I’m gonna teach you a lesson!

One of them tries to teach the system the Scottish accent: “I keep saying it until she understands Scottish!“, a very reasonable expectation, which would work particularly well with a speaker-dependent dictation system of the kind you’ve got on your PC, laptop or hand-held device. This speaker-independent one (‘cos you can’t really have your personal lift in each building you enter!) will take a bit more time to learn anything from a single conversation! It requires time analysing the recordings, their transcriptions and semantic interpretations, comparing what the system understood with what the user actually said and using those observations to tune the whole system. We are talking at least a week in most cases. They would die of dehydration and starvation by then!

VUI Sin No.2: Patronising your users until they explode

After a while, the system makes it worse by saying what no system should ever dare say to a user’s face: “Please state which floor you would like to go to in a clear and calm manner.” Patronising or what! The guys’ reaction is not surprising: “Why is it telling people to be calm?! .. cos Scottish people would be going out for MONTHS at it!“.

Well, that’s not actually true. These days off-the-shelf speech recognition software is optimised to work with most main accents in a language, yes, including Glaswegian! Millions of real-world utterances spoken by thousands of people with all possible accents in a language (and this for many different languages too) are used to statistically train the recognition software to work equally well with most of them and for most of the time. These utterances are collected from applications that are already live and running somewhere in the world for the corresponding language. The more real-world data available, the better the software can be tuned and the more accurate the recognition of “weird” pronunciations will be, even when you take the software out of the box.

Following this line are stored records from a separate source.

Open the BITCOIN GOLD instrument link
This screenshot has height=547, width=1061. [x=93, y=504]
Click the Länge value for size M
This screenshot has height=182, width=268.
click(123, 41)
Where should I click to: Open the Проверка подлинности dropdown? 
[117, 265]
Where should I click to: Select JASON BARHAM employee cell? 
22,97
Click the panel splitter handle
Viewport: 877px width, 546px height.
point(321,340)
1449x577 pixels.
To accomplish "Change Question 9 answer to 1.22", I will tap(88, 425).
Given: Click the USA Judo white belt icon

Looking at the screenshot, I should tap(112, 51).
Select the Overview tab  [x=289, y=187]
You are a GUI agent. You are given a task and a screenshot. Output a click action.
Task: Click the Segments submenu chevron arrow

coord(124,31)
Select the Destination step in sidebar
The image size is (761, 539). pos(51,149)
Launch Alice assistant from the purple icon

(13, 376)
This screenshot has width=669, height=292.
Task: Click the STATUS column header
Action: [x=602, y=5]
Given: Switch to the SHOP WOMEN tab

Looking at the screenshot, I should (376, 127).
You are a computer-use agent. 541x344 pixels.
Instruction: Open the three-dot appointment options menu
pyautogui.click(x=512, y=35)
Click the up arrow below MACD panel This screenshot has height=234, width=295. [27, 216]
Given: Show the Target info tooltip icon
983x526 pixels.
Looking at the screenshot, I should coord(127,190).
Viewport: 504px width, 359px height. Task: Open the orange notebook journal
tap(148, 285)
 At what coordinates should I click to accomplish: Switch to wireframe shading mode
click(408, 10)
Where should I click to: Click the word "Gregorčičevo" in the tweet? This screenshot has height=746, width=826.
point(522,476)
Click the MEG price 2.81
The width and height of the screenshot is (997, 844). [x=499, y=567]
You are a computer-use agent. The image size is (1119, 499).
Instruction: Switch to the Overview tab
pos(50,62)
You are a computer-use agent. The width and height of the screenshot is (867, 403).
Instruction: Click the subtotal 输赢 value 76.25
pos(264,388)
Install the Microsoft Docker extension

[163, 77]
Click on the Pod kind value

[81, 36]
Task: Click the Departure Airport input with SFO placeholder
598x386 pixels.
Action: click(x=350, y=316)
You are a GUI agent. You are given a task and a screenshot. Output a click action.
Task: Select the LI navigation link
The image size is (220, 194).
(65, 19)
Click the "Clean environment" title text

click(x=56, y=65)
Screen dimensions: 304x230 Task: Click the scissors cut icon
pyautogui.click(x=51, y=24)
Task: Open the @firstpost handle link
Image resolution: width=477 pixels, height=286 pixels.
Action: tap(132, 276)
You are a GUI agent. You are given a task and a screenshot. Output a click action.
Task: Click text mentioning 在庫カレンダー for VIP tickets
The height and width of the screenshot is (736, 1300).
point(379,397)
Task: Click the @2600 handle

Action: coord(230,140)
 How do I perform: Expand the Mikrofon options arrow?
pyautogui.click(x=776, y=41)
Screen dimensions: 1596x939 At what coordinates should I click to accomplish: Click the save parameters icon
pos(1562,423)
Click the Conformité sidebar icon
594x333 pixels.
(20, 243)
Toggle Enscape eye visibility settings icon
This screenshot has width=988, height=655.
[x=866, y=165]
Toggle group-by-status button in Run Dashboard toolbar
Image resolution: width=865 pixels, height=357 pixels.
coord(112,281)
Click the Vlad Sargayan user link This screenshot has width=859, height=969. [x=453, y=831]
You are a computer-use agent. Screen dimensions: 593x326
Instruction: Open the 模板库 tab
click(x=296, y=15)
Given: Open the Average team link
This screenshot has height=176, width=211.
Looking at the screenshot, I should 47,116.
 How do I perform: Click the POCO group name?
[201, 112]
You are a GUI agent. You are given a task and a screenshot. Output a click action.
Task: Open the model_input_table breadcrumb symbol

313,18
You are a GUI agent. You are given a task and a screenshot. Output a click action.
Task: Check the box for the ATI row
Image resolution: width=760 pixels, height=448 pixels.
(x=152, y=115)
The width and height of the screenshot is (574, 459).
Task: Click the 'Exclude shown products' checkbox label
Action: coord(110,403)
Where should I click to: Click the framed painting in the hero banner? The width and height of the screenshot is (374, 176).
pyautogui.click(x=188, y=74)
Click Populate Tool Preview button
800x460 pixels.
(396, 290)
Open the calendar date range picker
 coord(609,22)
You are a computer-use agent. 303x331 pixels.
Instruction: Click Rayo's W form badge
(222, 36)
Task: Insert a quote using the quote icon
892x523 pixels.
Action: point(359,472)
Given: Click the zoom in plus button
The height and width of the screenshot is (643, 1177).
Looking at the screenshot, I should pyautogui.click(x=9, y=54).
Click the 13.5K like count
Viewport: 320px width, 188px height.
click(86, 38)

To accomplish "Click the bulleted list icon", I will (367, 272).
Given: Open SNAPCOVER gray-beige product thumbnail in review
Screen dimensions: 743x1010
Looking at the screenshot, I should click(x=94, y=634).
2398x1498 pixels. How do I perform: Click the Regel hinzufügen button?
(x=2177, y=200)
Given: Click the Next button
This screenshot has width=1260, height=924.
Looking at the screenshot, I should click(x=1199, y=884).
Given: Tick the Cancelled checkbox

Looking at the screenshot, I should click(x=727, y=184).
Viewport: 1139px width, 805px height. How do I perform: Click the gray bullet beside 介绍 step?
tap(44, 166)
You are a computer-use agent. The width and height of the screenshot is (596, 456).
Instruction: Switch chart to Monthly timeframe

VUI Best Practice: Tune your application to cater for YOUR user population

An additional safeguarding and optimising technique is tuning the pronunciations for a specific speech recognition application.  So when you already know that your system will be deployed in Scotland, you’d better add the Scottish pronunciation for each word explicitly in the recognition lexicon.  This includes manually adding /eh leh ven/ , as the standard /ee leh ven/ pronunciation is not likely to work very well. Given that applications are usually restricted to a specific domain anyway (selecting floors in a lift, getting your bank account balance, choosing departure and arrival train times etc.), this only needs to be done for the core words and phrases in your application, rather than the whole English, French, or Farsi language! So do not despair, there’s hope for freedom (of speech) even for the Scottish! 🙂

For a full transcript of the video, check out EnglishCentral.

Advertisements

The Loneliness of the long-distance … VUI Designer!

13 Jun

On Friday 11th June, I took part in the “Pathways” event organised annually by the University of Manchester Career Service to support PhD researchers as well as research staff in “making career choices, exploring future plans and discovering the breadth of opportunities available to them“. I was Guest Panellist at 3 different Sessions:

  1. Opportunities for Engineering and Physical Sciences
  2. Working as a Freelancer or Consultant and
  3. Enterprise, Entrepreneurship and Business Start Up

The University of Manchester Logo

As a University of Manchester graduate (well, technically UMIST, I felt compelled to take part in those Question and Answer panels in order to give some insight on how a career can develop: from a Bachelors in English & Linguistics in Greece, to a Masters of Science in Machine Translation and a Doctorate in Automatic Text Summarisation in the UK, to a Post-Doctoral Fellowship in Spoken Dialogue Management and a position as a Research Project Manager in Germany, to working in Industry both as a full-time employee and as an external contractor as a Voice User Interface (VUI) Designer in Germany, the UK, Switzerland, the US and further afield. It’s been a fascinating journey for sure! And I probably would never have arrived where I am now, if I hadn’t done those degrees or taken up those jobs in those specific places.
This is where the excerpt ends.